----- Text extract -----
How We Learned to Stop Worrying and Scale Production

Published in

Thanx

7 min readJul 26, 2019

Being a rapidly growing SaaS company, we sometimes encounter performance challenges as we scale. A few months back we saw some degraded performance and outages across our platform which was inconsistent with the expectations we set for ourselves as an engineering team. While we were able to get the issue under control quickly, it was clear that we had some work ahead of us to make sure it wouldn’t happen again. Here is what we learned from this incident.

What happened?

This is what we saw when we jumped in to investigate:

Heroku was full of purple bars — we were getting hit with waves of timeouts.

New Relic had a mountain of yellow — our MySQL database was having some issues.

CloudWatch indicated that our DB connections were pretty spikey

Many services and workers shared this database, and it was clearly getting hammered when all these sources were busy. When we investigated in-depth, we found some table locks and slower than normal queries happening across the board. Working backward, it was clear to us that this database was the source of our heartache, and we came to the conclusion that our usage had outpaced the database’s abilities.

So we knew what happened. Two paths were clear to us: we could either lessen the load on the database or we could throw some money at it. Either way, the issues should go away. But why did it happen? Understanding why the issue occurred would help shed light on a longer-term solution. At a high level, we’ve been rapidly expanding our platform horizontally. Yesteryear’s rails monolith has been torn apart in favor of microservices. We pulled non-critical logic out of the critical path and built a fleet of workers. All of these services and all of these workers were set up to dynamically scale based on load.

In the end, we realized that we went about scaling wrong. We configured these services and workers as if they were scaling in isolation. Do we have a large email campaign that needs to go out? Sure, scale-up to one hundred email workers! Do a lot of users need their rewards updated? Yup, one hundred and fifty reward workers should get that done in an appropriate amount of time. Could our platform handle those two hundred and fifty workers? Sure. But what happens if we are scaling up ten different workers at the same time? Twenty? You can see the problem. We scaled the workers as if they worked independently, but they didn’t. They shared resources, and when all workers were firing on all cylinders, there just wasn’t enough of those shared resources to go around.
-----
Tasks -
a) Reproduce the section of the scaling post between "Published in" and "from this incident.", inclusive.
b) Answer these from the scaling post:
(i) Which database did New Relic show having issues?
(ii) In the example, how many email workers are scaled up for a large email campaign?
(iii) What was the rails monolith torn apart in favor of?
----- Dataset -----
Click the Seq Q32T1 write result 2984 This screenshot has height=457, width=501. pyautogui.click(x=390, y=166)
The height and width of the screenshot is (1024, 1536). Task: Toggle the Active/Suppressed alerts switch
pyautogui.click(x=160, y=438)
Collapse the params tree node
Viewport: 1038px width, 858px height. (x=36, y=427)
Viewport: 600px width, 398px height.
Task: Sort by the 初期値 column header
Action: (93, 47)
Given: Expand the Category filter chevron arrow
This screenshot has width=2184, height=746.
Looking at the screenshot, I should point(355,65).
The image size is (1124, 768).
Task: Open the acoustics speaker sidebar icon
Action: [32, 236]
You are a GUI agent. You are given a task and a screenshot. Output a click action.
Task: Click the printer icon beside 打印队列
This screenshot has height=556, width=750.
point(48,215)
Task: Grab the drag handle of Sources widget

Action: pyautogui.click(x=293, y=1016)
-----
Responses in order -
a)
Published in

Thanx

7 min readJul 26, 2019

Being a rapidly growing SaaS company, we sometimes encounter performance challenges as we scale. A few months back we saw some degraded performance and outages across our platform which was inconsistent with the expectations we set for ourselves as an engineering team. While we were able to get the issue under control quickly, it was clear that we had some work ahead of us to make sure it wouldn’t happen again. Here is what we learned from this incident.

b)
(i) The MySQL database.
(ii) One hundred.
(iii) Microservices.